This is quite exciting in that it removes plastic waste. I see no reason why different companies can't make different shape ones to maintain their lock-in. I expect a knock-off market to pop-up, but that exists with plastic pods too. It's a step in the right direction at least.
For fast easy machine single-serve, get a machine that takes beans. They cost about three pod-machines but they're worth it. The pod-machines are cheaper because they come with vendor lock-in for the pods, and they just profit more on those instead.
I just use the resuable pods. Can throw any coffee grounds in them, dump them in the compost when done, rinse, and use again. Have used these for at least 5 years.
Yes! We can finally buy our way out of unnecessary waste, and ultimately climate change, with this new thing that keeps us buying. Just gotta buy the ecological things and everything will be good.
Good to see Keurig try to cut down on plastic waste, but if they really wanted to make an impact, they could open-source the design of the pods so all the alt-cup manufacturers could switch as well. It may be counter-intuitive, but the more options customers have, the more machine sales and goodwill Keurig will create.

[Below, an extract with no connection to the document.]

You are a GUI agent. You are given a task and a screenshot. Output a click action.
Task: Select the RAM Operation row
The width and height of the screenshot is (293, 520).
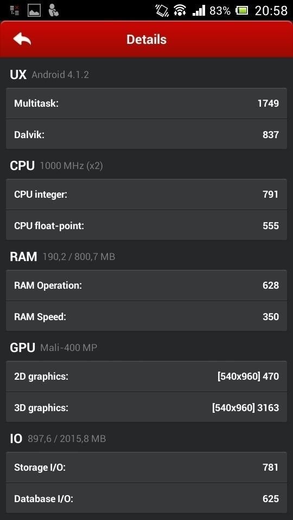(147, 285)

Coffee can, single piece of packaging for months on end.
Vs.
K-cups, paper, dyes, increased packaging volumes, increased energy in production, increased raw materials, 6 month shelf life = increased trips to the store to purchase more. Sustainable /s
In Switzerland we got something similar, it's little balls though. It comes packaged in cardboard and you can compost the remains https://www.coffeeb.com/en-ch
Would like to see this for more than just coffee. Although, the knock off Keurig I have came with a filter cup thing that acts like a reusable pod, so I don't really need the single serve plastic cup pods anyway. I can just put tea, coffee, hot cocoa, etc in that mesh cup and then clean it afterward.
Especially espresso pods. There's a place around here that has a 20,000 dollar espresso machine, that serves over-extracted espresso because the owner felt pods were easier or something.
I was surprised to learn that the store brand k-cups around here are already fully compostable. It’s just a biodegradable plastic ring with half a sphere of coffee filter on the bottom and a paper disc on top.
Coffee will never be sustainable. We will all keep drinking it but this is just a feel good movement of making something slightly less bad than it used to be.